Ahora, todavía sin que este joven español vestido con un cárdigan rojizo se adapte al horario de Las Indias, parto en la búsqueda de información sobre la renacida Rose Sinful para hacerme con la recompensa habitual por estos trabajos: una hoja del Almacén de Pangea que devolvería algo robado a este mundo. El cobro sería el arma que dispara ignorancia y no balas, ninguna otra cosa puede ser que la censura. Cientos de mercenarios en chapuceros coches destartalados y milicianos a caballo vagan las arenas asiáticas para hacerse con su ansiado tesoro, pues son esclavos del Comité de Censura que durante estos dos últimos años ha ganado poder y se ha hecho con el gran monopolio del mundo, tal cual lo haría un illuminati si existiese dicha conspiración.

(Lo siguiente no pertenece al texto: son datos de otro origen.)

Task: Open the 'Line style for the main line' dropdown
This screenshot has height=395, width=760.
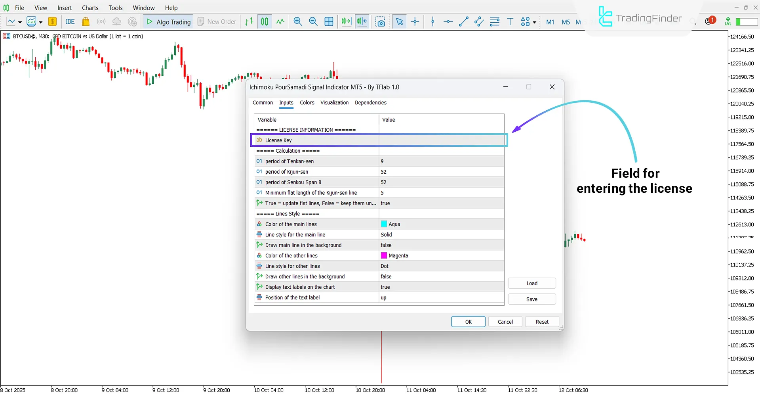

Y dicho esto, tras leer en mi cuarto del Hotel Marfil que es llevado a lomos de un colosal elefante las novelas antes mencionadas, yo cierro el libro parpadeando perplejo y decido bajarme a las seis de la mañana a ver como borrachos siguen despiertos tras más de veinticuatro horas y meten mano a las camareras de maneras triviales, sin finalidad alguna más allá de captar sensaciones que hagan a su soldadito disparar al apretar el gatillo. El cénit ciega unos segundos al Gran Bus de Marfil y su trompa resuena por todo el continente, mientras yo doy sorbos sonoros y nerviosos a mi café cuestionándome si estoy al nivel de cualquiera de los protagonistas confeccionados por aquellos maravillosos tres hombres, ¿realmente yo he nacido para ser un James Bond imberbe y de mirada perdida con una sonrisa tonta en mis rosados labios? Tal vez sea solo un pelele; quizás un peón mal puesto para dar una burlada estocada a un muro, el cual no será derribado por mi persona sino por la de quien se apodere de aquel destino tan valioso como incierto.